- Work to be completed -
Report each line below that carries the word "under".

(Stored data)
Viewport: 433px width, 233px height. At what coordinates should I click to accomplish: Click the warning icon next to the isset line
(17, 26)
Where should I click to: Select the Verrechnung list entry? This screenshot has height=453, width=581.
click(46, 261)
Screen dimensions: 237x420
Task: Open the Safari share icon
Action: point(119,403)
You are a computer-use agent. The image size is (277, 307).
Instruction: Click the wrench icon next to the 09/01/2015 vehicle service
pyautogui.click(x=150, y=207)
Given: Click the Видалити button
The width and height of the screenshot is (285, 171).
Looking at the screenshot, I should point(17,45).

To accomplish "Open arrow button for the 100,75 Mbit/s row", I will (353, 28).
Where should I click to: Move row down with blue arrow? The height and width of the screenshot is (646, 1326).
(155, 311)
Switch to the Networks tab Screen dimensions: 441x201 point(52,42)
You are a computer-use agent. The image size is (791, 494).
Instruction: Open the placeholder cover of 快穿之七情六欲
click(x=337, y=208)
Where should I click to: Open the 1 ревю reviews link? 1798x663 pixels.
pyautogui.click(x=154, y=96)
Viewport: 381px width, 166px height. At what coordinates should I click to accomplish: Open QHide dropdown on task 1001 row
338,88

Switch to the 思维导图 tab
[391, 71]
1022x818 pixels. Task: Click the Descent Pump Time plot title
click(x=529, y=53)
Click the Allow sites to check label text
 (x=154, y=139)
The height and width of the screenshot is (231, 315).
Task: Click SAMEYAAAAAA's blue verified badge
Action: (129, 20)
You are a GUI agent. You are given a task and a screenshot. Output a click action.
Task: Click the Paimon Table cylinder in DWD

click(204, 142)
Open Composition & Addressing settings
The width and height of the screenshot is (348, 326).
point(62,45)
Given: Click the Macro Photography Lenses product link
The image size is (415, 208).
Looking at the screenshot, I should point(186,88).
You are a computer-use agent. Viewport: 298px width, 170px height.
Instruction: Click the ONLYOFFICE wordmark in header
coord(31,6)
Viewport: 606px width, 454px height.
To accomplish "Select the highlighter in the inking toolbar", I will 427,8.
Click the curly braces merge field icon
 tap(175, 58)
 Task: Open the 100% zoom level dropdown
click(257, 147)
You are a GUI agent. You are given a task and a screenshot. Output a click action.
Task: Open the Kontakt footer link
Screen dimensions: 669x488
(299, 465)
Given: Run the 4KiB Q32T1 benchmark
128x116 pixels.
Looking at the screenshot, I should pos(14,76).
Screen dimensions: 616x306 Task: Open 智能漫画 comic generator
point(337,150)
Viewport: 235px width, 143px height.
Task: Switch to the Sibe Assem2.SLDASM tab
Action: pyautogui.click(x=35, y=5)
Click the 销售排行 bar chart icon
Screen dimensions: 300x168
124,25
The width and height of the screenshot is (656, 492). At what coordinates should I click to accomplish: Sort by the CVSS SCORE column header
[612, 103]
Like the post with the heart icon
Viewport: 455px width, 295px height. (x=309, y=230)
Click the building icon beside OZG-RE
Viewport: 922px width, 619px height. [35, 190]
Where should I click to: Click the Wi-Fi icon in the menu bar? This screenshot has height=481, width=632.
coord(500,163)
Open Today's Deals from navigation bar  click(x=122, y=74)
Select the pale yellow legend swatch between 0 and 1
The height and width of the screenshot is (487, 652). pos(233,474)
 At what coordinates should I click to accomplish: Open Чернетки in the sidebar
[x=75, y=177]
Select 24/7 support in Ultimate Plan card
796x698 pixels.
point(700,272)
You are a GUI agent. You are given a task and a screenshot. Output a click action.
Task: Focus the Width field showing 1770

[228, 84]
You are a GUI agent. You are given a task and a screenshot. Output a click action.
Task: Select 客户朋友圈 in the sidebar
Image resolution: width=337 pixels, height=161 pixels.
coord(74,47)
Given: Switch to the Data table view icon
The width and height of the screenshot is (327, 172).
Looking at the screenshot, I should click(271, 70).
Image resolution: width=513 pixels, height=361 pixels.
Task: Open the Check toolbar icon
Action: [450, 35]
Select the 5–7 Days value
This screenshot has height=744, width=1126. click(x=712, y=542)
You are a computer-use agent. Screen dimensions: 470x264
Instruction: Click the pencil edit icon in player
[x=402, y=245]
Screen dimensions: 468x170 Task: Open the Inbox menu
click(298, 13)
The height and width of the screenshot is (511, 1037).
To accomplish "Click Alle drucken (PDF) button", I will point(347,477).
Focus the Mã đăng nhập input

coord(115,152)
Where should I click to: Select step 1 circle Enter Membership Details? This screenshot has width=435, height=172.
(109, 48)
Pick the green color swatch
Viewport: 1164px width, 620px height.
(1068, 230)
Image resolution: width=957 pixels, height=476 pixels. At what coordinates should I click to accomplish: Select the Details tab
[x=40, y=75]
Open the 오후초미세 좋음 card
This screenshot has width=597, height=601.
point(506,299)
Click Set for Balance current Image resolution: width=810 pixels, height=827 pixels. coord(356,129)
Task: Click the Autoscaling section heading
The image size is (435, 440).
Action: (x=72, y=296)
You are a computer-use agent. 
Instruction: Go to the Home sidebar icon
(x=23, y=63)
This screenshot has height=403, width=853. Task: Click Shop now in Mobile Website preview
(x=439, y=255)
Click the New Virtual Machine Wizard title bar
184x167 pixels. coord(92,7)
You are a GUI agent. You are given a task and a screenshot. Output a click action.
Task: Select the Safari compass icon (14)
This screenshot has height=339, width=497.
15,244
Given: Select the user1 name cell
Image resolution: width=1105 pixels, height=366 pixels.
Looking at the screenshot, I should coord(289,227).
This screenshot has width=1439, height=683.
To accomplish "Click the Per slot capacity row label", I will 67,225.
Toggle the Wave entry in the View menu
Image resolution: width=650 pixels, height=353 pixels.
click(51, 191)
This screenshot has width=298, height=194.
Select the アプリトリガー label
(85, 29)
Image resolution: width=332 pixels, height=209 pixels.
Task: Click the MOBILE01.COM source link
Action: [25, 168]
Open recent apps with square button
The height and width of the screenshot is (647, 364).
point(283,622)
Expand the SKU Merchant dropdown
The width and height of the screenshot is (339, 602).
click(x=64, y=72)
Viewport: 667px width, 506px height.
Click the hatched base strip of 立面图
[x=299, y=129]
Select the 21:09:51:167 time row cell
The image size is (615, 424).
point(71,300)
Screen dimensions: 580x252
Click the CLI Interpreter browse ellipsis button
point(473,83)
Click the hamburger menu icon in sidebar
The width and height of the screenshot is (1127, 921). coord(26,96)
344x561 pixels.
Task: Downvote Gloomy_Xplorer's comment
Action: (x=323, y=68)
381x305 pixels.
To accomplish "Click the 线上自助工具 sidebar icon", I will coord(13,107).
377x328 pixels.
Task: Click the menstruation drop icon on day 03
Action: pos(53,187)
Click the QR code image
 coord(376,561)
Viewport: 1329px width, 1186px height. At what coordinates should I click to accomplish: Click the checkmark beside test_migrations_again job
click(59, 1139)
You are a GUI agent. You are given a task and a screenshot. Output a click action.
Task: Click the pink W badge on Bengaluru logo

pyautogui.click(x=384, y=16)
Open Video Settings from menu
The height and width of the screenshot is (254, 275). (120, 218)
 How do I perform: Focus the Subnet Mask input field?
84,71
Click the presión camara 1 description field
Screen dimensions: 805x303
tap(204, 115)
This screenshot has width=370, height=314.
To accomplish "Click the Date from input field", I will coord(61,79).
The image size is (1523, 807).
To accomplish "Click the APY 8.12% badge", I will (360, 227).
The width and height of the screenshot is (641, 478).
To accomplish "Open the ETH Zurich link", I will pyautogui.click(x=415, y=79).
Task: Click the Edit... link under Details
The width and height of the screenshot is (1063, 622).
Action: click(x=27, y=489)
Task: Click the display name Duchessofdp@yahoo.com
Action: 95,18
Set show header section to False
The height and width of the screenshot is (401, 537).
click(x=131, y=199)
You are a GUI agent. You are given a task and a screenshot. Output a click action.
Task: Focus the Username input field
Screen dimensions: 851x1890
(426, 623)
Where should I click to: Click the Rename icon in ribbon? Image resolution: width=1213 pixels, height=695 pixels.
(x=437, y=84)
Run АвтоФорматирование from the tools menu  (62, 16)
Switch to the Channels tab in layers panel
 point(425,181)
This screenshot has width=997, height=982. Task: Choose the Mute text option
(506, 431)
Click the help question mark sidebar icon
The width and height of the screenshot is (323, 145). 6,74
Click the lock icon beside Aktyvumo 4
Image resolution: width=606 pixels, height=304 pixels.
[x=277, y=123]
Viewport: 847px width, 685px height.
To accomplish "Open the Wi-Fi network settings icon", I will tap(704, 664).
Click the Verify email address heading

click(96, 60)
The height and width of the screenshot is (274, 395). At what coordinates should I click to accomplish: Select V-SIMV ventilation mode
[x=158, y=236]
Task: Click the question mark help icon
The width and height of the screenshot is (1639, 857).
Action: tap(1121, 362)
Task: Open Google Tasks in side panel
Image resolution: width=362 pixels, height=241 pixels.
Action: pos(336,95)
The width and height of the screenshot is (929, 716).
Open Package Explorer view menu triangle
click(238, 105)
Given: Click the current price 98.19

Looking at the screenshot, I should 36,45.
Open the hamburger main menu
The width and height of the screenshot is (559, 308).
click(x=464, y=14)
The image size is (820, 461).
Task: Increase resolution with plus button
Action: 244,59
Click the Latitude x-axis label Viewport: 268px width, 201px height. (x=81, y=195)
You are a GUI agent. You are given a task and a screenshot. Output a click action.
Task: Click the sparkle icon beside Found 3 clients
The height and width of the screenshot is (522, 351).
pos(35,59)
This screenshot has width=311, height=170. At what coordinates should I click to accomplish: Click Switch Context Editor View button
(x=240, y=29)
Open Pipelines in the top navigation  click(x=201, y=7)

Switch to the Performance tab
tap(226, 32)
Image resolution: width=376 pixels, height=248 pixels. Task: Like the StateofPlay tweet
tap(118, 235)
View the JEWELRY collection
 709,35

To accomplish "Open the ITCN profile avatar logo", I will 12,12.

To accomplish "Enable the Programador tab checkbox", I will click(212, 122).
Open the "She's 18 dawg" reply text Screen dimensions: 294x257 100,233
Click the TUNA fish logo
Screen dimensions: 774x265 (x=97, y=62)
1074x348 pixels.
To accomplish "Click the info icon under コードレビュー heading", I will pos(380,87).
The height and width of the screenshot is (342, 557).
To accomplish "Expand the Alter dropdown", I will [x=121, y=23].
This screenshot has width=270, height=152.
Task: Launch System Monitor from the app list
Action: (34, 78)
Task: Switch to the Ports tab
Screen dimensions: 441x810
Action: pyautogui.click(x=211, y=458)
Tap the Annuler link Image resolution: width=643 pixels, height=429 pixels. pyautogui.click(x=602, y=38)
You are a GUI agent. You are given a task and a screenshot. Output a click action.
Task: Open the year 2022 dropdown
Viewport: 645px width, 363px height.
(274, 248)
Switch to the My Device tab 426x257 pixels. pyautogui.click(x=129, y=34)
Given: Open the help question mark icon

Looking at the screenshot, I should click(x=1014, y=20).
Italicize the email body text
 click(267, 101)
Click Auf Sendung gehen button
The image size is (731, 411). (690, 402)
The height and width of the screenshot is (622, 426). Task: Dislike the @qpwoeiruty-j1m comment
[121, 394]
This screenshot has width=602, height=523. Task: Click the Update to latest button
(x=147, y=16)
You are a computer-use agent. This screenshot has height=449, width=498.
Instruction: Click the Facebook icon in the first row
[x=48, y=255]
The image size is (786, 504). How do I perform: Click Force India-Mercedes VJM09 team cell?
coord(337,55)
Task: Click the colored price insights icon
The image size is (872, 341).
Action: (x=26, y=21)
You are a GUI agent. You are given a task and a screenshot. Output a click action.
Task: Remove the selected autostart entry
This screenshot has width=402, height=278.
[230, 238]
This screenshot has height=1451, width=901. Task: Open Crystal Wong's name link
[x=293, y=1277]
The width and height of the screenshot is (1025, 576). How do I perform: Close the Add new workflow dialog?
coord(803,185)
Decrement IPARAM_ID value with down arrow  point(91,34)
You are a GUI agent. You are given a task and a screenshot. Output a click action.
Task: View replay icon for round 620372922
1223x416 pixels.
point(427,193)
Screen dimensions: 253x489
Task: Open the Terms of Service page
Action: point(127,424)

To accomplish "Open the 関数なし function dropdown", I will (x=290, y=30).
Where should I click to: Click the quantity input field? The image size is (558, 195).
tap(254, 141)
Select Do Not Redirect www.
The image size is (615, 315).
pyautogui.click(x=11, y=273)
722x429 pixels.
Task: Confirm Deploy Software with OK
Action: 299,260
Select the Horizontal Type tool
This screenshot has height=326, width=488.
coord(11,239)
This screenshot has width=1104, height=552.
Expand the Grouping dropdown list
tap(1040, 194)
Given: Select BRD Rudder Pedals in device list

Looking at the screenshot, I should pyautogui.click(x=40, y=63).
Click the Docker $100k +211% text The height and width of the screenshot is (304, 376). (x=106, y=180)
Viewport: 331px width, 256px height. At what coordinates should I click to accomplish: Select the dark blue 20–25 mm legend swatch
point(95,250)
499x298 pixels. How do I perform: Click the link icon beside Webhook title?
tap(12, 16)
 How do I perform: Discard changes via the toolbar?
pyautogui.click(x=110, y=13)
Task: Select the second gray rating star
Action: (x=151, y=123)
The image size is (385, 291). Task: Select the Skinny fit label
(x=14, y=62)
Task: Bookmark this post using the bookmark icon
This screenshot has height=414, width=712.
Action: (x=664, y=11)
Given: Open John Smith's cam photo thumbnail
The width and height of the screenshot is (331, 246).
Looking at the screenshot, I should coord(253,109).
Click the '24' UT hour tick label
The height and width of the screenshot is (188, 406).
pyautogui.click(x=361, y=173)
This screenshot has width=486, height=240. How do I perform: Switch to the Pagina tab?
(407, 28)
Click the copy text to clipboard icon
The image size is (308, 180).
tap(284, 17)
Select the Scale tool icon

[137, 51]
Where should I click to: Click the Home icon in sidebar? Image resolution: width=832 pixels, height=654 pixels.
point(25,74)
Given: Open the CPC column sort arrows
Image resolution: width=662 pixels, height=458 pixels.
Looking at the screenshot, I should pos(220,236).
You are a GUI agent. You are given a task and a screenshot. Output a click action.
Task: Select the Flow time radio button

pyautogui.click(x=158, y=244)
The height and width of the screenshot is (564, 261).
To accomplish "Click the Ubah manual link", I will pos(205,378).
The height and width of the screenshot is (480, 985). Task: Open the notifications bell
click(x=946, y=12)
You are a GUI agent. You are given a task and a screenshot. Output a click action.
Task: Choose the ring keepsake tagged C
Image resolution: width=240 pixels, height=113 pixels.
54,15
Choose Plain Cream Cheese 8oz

- Solution to the exercise -
Task: Click the Edit... link under Details
To accomplish "Click the info icon under コードレビュー heading", I will pos(380,87).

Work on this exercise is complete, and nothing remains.